Turkish Corporate Debt Rallies as Lira Rebound Adds Funding Room
(Bloomberg) -- The resurgent lira is giving Turkey’s debt-laden companies a lifeline.
The best rally among emerging-market currencies and a retreat in the nation’s default risk have helped cut the dollar cost of borrowing to the lowest since July 2016 for Turkish corporate issuers. Looking into an abyss only a few months ago, they are now on track to roll over $6.7 billion worth of foreign bonds maturing this year, helped by a change in economic policy.
The new issuance has reopened with four banks, including Turkiye Vakiflar Bankasi TAO and TC Ziraat Bankasi AS, raising $2.2 billion since October. Yields in the $170 billion market have fallen to less than half the rate demanded by investors last year.

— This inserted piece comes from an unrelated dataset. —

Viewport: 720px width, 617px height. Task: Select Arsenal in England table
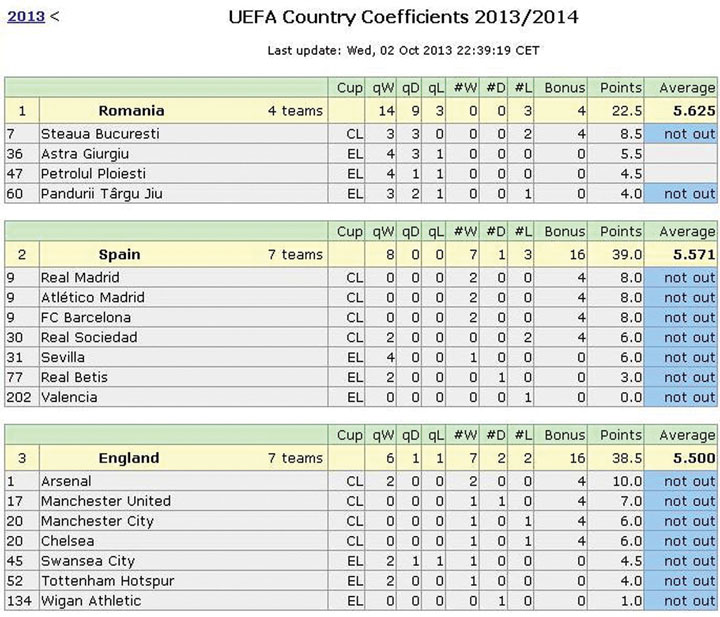pos(66,481)
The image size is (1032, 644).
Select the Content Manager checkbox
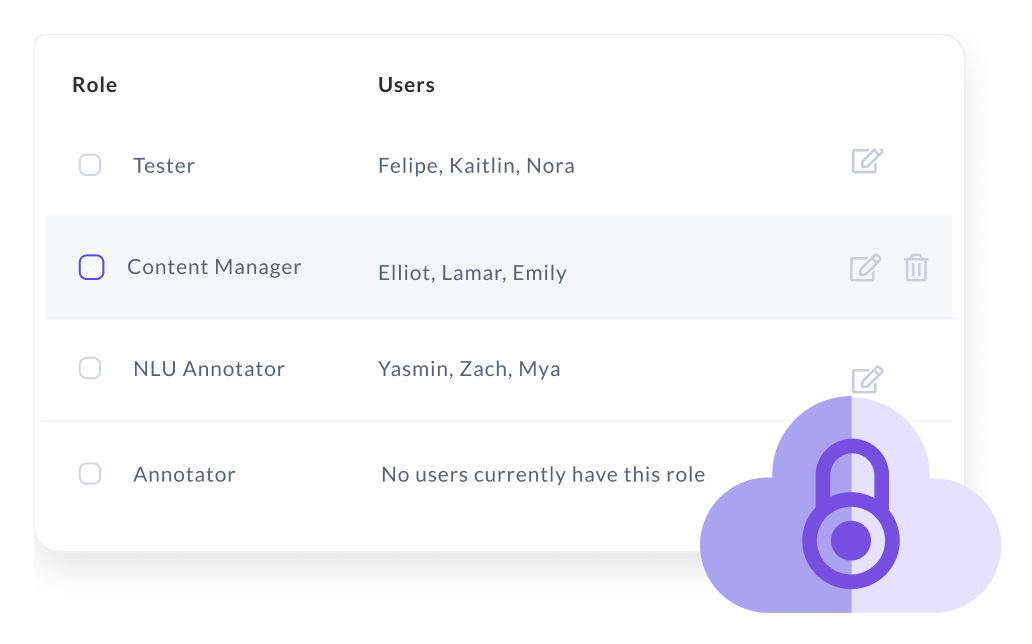tap(91, 267)
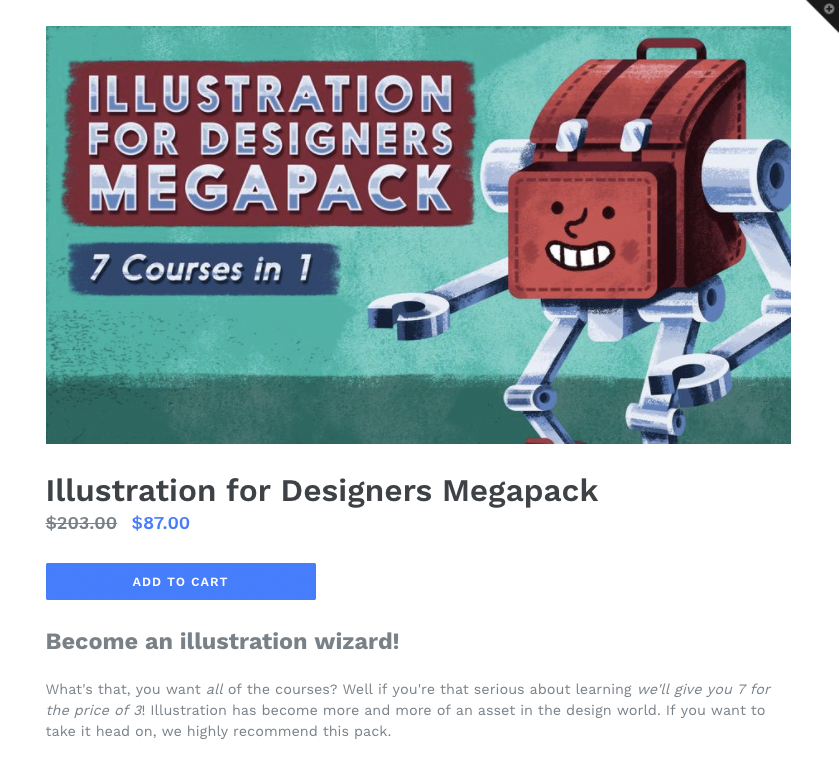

“The positive Turkish economic developments have increased demand for Turkish bonds and stocks,” said Fatma Nur Cetinel, the Istanbul-based head of investor relations at Ziraat, Turkey’s biggest bank. “Our policy is to take advantage of favorable conditions for borrowing in the international markets.”
The boon is a result of the lira’s 20% rally since Turkish authorities shifted policy in November, pledging to fight inflation and boost trust in an economy that had fallen out of favor with foreign investors. Issuance by companies had dropped by half in the first nine months of 2020, with weakened demand for the nation’s assets forcing the sovereign wealth fund to postpone its debut Eurobond sale.
As part of the changes, central bank Governor Naci Agbal raised the benchmark interest rate by 675 basis points, while Turkey’s bank regulator abolished rules that compelled lenders to extend credit and buy government debt.
The new economic landscape may allow companies to move past a focus on debt reduction that had been dominant since the currency crash of August 2018. Executives had swelled balance sheets with cash to ensure obligations were met, but some Turkish firms still struggled and had to restructure tens of billions of dollars in foreign debt.
Beyond spearheading issuance, banks have also been handing investors the largest returns. They account for nine out of the 10 top-performing Turkish corporate bonds this year, which have returned 2.1%, according to Bloomberg Barclays indexes. The lira extended this year’s gain to 5.7% on Thursday.
“Turkey’s policy framework has become more mainstream and that is highly welcome,” said Meno Stroemer, the Zurich-based head of corporate bonds at Fisch Asset Management AG, who has a small overweight preference for the nation’s credit in his portfolio. “Turkey can be very unpredictable but the current direction is a good one.”